__TASK DIRECTIONS__: Return the data exactly, but only from the line containing "This screenshot has width=1024, height=550." through its last line.

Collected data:
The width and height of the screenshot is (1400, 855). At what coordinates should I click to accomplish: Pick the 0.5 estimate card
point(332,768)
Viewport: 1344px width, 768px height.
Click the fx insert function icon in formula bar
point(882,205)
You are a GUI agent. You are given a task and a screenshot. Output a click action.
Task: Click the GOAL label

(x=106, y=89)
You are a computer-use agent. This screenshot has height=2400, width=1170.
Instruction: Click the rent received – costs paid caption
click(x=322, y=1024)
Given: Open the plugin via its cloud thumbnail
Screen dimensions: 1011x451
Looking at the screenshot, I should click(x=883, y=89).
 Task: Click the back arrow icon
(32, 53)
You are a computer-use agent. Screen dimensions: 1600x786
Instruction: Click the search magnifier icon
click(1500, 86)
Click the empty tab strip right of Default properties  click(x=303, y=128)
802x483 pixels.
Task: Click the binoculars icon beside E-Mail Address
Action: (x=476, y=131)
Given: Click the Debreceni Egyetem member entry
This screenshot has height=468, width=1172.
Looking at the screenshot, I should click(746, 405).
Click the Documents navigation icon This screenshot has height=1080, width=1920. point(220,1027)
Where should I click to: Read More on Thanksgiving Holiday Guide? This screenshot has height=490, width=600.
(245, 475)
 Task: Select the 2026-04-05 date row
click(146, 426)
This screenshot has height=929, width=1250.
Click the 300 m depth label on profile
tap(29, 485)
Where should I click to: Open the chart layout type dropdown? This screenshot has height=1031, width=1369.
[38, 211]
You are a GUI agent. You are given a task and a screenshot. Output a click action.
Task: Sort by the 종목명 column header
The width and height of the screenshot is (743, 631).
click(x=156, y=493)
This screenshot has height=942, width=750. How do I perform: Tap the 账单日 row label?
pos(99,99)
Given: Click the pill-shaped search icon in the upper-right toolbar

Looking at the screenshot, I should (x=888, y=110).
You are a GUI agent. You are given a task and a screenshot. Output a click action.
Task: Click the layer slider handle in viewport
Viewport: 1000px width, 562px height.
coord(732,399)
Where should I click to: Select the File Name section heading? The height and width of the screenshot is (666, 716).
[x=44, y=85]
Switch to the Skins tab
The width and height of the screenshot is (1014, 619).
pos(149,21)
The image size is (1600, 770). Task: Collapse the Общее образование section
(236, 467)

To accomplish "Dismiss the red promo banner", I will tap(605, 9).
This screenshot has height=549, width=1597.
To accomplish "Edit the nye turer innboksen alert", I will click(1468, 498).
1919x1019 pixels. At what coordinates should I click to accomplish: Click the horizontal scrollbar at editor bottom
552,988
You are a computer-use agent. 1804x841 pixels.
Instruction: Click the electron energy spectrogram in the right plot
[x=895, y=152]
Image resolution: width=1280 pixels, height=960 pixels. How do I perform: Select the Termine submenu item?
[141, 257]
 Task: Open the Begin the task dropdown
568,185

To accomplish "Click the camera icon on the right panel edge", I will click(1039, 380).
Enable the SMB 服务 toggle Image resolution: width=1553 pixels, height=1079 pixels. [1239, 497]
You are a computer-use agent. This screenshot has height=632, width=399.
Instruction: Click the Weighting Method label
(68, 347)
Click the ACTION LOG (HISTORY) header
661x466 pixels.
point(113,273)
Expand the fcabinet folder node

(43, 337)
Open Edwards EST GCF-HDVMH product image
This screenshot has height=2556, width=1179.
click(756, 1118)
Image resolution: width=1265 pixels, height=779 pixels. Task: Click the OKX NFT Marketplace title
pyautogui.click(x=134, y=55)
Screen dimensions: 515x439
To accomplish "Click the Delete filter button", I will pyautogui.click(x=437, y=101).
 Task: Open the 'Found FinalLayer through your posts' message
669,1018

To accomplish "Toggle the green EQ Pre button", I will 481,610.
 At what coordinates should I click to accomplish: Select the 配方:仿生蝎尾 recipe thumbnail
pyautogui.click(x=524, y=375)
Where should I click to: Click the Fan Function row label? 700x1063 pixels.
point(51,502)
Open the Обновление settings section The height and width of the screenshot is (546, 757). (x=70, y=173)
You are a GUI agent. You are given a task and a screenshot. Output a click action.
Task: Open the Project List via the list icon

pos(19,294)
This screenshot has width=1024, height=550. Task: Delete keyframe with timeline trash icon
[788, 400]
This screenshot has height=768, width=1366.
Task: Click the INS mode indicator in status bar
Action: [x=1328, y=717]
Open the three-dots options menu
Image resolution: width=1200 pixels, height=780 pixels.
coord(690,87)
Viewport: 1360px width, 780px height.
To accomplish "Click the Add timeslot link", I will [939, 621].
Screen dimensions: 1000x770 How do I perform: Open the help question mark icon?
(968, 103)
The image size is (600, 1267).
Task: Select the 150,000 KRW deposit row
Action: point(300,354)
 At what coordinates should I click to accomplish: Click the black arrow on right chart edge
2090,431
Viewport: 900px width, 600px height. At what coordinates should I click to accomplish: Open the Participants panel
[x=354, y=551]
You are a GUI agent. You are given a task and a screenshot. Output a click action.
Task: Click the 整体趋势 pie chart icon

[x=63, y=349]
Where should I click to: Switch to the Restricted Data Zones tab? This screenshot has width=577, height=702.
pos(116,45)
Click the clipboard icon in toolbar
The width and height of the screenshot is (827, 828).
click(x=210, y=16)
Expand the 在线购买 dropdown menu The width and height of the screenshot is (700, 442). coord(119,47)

__EXERCISE RESPONSE__:
This screenshot has width=1024, height=550. Task: Delete keyframe with timeline trash icon
[788, 400]
This screenshot has height=768, width=1366.
Task: Click the INS mode indicator in status bar
Action: [x=1328, y=717]
Open the three-dots options menu
Image resolution: width=1200 pixels, height=780 pixels.
coord(690,87)
Viewport: 1360px width, 780px height.
To accomplish "Click the Add timeslot link", I will [939, 621].
Screen dimensions: 1000x770 How do I perform: Open the help question mark icon?
(968, 103)
The image size is (600, 1267).
Task: Select the 150,000 KRW deposit row
Action: point(300,354)
 At what coordinates should I click to accomplish: Click the black arrow on right chart edge
2090,431
Viewport: 900px width, 600px height. At what coordinates should I click to accomplish: Open the Participants panel
[x=354, y=551]
You are a GUI agent. You are given a task and a screenshot. Output a click action.
Task: Click the 整体趋势 pie chart icon

[x=63, y=349]
Where should I click to: Switch to the Restricted Data Zones tab? This screenshot has width=577, height=702.
pos(116,45)
Click the clipboard icon in toolbar
The width and height of the screenshot is (827, 828).
click(x=210, y=16)
Expand the 在线购买 dropdown menu The width and height of the screenshot is (700, 442). coord(119,47)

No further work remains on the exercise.